▸ **TASK TO COMPLETE**
Write out, word for word, only the lines from the one containing "Focus the 摄像头名字 search input field" through the final line of the data.

▸ **MATERIAL PROVIDED**
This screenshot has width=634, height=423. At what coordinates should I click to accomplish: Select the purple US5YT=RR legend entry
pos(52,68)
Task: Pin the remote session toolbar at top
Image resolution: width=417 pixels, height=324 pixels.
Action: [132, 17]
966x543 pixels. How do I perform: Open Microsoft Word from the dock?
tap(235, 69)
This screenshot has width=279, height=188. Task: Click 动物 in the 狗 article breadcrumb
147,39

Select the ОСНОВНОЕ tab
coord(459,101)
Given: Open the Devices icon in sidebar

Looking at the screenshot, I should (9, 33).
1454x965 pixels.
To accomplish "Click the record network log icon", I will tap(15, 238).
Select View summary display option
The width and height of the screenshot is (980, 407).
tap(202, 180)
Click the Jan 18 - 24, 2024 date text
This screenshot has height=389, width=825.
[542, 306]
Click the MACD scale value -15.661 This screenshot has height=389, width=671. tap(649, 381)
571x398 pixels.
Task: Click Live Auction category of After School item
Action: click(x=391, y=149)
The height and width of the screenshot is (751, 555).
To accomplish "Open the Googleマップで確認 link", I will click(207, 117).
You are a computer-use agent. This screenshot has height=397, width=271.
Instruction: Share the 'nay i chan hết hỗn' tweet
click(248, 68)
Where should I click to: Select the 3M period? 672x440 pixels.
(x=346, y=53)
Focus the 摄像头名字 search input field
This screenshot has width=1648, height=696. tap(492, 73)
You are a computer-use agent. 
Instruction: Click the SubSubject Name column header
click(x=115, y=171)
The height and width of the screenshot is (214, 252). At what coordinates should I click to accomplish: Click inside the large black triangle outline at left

▸ **OUTPUT**
Focus the 摄像头名字 search input field
This screenshot has width=1648, height=696. tap(492, 73)
You are a computer-use agent. 
Instruction: Click the SubSubject Name column header
click(x=115, y=171)
The height and width of the screenshot is (214, 252). At what coordinates should I click to accomplish: Click inside the large black triangle outline at left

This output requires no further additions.